-- Material supplied follows --
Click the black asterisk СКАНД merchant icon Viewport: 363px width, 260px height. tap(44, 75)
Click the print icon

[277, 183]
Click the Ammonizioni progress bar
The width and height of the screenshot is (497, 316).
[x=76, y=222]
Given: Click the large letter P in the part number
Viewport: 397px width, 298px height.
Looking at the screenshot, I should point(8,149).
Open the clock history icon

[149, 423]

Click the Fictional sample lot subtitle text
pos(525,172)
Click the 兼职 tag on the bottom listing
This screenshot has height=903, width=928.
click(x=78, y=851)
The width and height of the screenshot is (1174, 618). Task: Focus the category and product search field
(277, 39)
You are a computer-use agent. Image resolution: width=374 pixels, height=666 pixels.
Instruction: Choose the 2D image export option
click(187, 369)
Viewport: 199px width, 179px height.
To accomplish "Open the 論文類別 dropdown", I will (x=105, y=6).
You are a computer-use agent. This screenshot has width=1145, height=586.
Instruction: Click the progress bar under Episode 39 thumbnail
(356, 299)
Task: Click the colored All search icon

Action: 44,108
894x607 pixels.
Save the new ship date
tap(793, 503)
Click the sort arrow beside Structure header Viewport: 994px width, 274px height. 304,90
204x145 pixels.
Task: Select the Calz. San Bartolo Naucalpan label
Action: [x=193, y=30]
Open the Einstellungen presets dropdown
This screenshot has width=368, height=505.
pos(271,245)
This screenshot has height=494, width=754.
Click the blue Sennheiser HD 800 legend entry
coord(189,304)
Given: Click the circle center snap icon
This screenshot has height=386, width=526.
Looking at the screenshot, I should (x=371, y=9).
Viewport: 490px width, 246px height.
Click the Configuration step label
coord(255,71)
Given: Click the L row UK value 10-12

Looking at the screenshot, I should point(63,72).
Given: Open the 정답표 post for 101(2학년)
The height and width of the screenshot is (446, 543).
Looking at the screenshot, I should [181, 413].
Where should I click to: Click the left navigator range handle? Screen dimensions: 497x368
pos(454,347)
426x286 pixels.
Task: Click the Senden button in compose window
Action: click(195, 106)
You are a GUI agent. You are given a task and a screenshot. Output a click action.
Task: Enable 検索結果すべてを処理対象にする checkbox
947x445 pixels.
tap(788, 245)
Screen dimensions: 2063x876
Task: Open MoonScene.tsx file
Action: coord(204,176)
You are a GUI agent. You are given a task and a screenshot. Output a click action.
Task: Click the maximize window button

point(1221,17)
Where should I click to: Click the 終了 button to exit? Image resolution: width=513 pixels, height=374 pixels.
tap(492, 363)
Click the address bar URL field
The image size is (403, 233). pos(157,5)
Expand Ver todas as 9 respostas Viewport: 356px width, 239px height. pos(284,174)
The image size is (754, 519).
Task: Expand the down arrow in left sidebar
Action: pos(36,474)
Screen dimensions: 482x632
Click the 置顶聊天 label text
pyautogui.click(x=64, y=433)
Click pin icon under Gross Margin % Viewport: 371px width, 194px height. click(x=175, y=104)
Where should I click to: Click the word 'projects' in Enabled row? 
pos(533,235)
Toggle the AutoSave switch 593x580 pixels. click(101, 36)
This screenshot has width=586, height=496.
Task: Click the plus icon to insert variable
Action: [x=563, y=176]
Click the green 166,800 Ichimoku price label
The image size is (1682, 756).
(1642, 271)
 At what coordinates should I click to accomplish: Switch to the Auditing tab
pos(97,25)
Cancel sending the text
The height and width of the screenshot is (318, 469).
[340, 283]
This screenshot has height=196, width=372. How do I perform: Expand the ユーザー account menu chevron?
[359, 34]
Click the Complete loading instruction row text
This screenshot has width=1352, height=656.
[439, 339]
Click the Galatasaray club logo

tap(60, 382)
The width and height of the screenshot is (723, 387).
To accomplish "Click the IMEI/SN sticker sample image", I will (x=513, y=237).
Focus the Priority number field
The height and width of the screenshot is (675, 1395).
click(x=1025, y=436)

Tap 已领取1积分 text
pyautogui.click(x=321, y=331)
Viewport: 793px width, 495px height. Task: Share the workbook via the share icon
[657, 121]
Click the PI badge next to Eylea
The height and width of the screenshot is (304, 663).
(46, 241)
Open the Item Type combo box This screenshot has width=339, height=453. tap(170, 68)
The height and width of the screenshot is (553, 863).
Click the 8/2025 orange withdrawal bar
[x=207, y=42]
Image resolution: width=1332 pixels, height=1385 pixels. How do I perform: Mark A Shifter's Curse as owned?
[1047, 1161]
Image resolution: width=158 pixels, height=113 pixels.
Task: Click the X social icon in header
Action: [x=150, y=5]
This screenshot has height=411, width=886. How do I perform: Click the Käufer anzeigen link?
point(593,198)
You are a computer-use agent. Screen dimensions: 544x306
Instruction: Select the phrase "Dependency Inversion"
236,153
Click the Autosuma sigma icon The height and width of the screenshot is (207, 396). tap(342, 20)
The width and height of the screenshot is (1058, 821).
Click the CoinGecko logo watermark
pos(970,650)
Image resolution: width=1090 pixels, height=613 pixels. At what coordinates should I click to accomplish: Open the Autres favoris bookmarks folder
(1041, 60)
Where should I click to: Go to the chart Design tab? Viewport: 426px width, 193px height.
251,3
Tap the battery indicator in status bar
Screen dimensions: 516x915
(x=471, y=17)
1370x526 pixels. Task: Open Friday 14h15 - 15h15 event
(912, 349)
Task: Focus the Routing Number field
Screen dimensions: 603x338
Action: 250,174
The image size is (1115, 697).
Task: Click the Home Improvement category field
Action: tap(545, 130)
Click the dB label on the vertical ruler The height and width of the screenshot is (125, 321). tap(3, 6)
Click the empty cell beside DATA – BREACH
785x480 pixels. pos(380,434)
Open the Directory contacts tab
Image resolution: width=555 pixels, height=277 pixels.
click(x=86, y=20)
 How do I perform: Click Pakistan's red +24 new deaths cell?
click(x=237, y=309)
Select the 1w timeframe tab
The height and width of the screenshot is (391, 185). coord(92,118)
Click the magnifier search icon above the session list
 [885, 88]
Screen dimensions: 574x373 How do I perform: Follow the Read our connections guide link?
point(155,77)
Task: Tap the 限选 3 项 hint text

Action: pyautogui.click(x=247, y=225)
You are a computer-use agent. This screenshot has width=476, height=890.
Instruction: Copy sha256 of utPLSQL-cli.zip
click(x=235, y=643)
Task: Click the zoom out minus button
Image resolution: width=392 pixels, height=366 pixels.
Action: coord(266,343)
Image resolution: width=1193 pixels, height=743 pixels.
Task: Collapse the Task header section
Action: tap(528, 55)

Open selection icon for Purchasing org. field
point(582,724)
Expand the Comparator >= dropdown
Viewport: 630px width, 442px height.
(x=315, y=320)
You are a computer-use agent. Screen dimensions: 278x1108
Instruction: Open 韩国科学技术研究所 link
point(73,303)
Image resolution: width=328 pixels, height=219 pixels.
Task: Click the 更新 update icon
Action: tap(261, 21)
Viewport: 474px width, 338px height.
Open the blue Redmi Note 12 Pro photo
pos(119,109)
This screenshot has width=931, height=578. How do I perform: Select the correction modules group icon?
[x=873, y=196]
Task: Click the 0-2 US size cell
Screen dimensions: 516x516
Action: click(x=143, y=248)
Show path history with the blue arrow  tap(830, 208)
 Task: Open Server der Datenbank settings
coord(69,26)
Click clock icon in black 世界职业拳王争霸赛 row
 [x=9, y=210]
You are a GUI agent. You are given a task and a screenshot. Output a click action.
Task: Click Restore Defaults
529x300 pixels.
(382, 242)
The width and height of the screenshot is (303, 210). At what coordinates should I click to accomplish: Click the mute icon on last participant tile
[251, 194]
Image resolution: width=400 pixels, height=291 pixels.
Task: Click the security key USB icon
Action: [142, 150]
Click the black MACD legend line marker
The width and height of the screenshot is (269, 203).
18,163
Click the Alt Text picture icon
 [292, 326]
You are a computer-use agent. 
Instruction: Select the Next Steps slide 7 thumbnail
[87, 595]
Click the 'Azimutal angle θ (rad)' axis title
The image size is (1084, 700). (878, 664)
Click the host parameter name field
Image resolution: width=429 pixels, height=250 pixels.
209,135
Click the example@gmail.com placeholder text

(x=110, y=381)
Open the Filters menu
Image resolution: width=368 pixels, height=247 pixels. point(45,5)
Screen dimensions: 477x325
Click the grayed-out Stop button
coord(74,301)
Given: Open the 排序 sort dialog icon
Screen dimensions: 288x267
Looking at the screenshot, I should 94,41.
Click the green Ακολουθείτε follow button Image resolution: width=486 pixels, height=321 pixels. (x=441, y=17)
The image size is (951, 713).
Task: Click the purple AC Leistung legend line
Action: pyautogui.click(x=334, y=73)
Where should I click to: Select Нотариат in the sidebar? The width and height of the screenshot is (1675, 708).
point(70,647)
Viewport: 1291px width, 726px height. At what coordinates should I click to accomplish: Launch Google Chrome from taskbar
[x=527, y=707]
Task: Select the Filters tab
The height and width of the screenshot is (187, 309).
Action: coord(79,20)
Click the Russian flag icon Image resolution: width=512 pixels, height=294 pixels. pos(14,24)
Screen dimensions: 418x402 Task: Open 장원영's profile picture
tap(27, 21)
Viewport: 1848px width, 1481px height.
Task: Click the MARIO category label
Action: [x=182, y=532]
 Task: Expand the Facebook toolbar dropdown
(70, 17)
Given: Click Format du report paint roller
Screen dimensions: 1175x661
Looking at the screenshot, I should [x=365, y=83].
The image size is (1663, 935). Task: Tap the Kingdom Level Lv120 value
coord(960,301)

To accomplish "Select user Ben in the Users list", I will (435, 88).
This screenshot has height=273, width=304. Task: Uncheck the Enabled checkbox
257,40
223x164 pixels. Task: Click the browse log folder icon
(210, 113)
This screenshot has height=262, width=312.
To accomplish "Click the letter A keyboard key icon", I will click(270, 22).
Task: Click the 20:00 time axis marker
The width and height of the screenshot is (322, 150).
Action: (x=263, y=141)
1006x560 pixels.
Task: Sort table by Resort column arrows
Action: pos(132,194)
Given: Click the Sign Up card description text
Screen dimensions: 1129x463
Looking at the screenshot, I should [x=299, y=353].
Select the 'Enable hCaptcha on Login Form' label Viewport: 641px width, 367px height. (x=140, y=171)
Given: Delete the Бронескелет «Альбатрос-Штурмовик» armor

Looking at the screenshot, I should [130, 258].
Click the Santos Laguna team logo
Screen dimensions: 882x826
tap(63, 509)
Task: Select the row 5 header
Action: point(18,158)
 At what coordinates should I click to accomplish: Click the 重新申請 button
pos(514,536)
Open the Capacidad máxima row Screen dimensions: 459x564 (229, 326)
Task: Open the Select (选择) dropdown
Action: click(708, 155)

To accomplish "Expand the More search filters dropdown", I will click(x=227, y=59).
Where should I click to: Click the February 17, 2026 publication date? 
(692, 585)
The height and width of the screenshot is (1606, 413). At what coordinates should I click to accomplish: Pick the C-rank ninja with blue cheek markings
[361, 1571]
-- Material supplied concluded --
What to do
All lines above holding the word "letter" make up the answer; copy each one.

Exercise result
Given: Click the large letter P in the part number
To accomplish "Click the letter A keyboard key icon", I will click(270, 22).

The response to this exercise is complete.